Georgia Supreme Court Says Providers Must Read and Heed Advance Directive

Georgia ADHCOn July 5, 2016, in Doctor’s Hospital of Augusta v. Alicea, the Georgia Supreme Court issued an opinion involving the interpretation and application of the Georgia Advance Directive for Health Care. The opinion is interesting in part because we have so little judicial analysis or opinion on the Georgia Advance Directive for Health Care. While the language in the document itself and the concepts involved in its execution and application appear straightforward, end of life decisions are rarely so neat and simple. In this opinion the Court clearly affirmed the patient’s right, even if through a health-care agent, to choose a course of treatment.

For purposes of this blog post we need not delve deeply into the procedural posture or specific legal technicalities of the case. Instead we will discuss the Georgia Advance Directive for Health Care generally, summarize the facts, the judges’ opinion, and what Georgia residents and health-care providers can take away from the case.

Georgia Advance Directive for Health Care

Prior to 2007, the State of Georgia had two separate documents that people used to choose a health care decision-maker and to express their own preferences about how they would be cared for if they were not able to communicate. In 2007, lawmakers combined the “Living Will” and “Health Care Power of Attorney” into one document, the “Advance Directive for Health Care”. The Georgia statutory form can be found at O.C.G.A. § 31-32-4. The purpose of the new document was to reduce confusion by having only one document that incorporated aspects from both of the previous documents. The Advance Directive allows Georgia residents to select the individual they want to make health-care decisions for them and express their personal preferences about specific aspects of their care. Most significantly, the Advance Directive allows patients to specify whether they wish to have their life prolonged by artificial means.

Factual Summary

Ninety-one-year-old Bucilla Stephenson had executed an Advance Directive for Health Care appointing granddaughter, Jacqueline Alicea, as her health-care care agent. Ms. Stephenson indicated in her Advance Directive for Health Care and also expressed to Ms. Alicea and other family members that she did not wish to have her life prolonged by artificial means or treatment. Later, when Ms. Stephenson was admitted to Doctors Hospital, her grandaughter gave the hospital the Advance Directive form and her own contact information. She also expressly instructed the treating physician not to perform CPR or employ any other heroic measure to prolong Ms. Stephenson’s life. She also instructed that she was to be called before Ms. Stephenson’s was intubated or placed on a ventilator.

About a week later, without contacting Ms. Alicea as instructed, the physician intubated Ms. Stephenson and placed her on a ventilator to save her life. A week later, after another procedure to clean out Ms. Stephenson’s lung, Ms. Alicea consented to the doctor’s recommendation to take her grandmother off the ventilator, and Ms. Stephenson died.

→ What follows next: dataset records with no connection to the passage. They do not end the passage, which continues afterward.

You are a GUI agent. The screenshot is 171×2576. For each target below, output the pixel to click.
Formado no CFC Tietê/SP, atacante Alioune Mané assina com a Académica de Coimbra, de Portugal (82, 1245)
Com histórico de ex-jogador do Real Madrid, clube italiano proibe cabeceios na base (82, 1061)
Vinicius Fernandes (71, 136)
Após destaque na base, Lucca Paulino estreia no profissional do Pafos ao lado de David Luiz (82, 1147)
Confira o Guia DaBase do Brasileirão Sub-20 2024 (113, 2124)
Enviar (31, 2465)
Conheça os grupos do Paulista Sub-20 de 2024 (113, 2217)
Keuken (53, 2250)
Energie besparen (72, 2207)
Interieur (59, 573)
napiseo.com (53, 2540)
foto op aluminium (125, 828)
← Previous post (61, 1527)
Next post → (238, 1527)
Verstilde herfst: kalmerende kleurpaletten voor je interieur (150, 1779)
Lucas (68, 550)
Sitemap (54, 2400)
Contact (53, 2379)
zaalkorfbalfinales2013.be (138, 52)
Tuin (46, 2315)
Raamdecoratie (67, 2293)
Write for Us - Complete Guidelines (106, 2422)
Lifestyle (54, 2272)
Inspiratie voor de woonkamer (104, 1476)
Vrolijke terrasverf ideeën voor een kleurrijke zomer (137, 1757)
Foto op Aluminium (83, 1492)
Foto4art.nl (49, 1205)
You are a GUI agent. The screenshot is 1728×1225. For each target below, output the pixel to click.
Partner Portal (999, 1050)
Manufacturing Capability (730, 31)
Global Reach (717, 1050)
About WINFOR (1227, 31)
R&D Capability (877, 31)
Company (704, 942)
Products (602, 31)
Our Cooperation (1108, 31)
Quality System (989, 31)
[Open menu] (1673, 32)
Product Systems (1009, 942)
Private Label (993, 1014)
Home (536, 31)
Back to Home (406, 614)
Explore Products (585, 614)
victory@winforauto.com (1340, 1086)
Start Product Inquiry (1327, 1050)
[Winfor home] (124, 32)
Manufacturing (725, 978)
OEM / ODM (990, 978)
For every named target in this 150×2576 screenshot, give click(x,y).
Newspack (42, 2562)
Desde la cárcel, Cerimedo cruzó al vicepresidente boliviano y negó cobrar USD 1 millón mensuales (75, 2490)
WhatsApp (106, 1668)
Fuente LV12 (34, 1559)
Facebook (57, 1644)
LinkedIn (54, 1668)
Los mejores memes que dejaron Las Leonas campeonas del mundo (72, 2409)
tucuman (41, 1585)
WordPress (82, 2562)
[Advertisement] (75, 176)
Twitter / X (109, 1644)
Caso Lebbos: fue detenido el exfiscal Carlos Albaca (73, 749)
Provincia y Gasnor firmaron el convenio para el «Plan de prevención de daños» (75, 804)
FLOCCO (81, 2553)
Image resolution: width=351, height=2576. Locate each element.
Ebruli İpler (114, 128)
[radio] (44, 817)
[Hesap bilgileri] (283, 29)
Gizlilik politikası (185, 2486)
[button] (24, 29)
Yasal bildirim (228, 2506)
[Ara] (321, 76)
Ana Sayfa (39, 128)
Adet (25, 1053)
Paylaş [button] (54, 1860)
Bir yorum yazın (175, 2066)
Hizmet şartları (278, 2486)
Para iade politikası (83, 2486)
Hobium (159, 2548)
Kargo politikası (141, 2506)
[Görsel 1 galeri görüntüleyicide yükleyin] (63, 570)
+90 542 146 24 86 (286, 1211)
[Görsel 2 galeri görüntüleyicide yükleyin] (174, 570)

Ms. Alicea later filed a lawsuit against the hospital and the physician alleging that Ms. Stephenson was caused unnecessary pain and suffering, contrary to the wishes she expressed in her Advance Directive for Health Care and the specific directions of Ms. Alicea, her designated health care agent. The defendants filed a motion for summary judgment, alleging they were immune from civil prosecution because they were protected by the immunity provisions in the Advanced Directive Act.

The Court held that the immunity provisions in the Advanced Directive Act are predicated on a health-care provider making a good faith effort to follow the patient’s wishes. If the health-care provider cannot follow the patient’s direction, the provider must inform the patient and cooperate in facilitating a transfer to a different health care provider. In this case, the defendant did not make a good-faith effort to follow the patient’s wishes.


1.     The Court clearly and unequivocally affirmed the patient’s right to choose their own course of treatment, observing that a guiding principle in the creation of the Advance Directive is to ensure that in making health-care decisions, “it is the will of the patient or her designated agent, not the will of the health-care provider, that controls.”

2.     It is the responsibility of the patient or agent to make sure the health-care provider has a copy of the Advance Directive. Once provided a copy of the Advance Directive, the health-care provider must make it a part of the patient’s record or file.

3.     With respect to end of life care or treatment, the health care agent’s directions prevail over the patient’s written instructions in the Advance Directive.

4.     The health-care agent has priority over everyone, including a court-appointed guardian, in making health care decisions covered by the Advance Directive

5.     Health-care providers must now follow the patient’s or agent’s wishes or risk liability. However, if the care providers do follow the patient’s or agent’s wishes, they will enjoy express statutory protection from liability.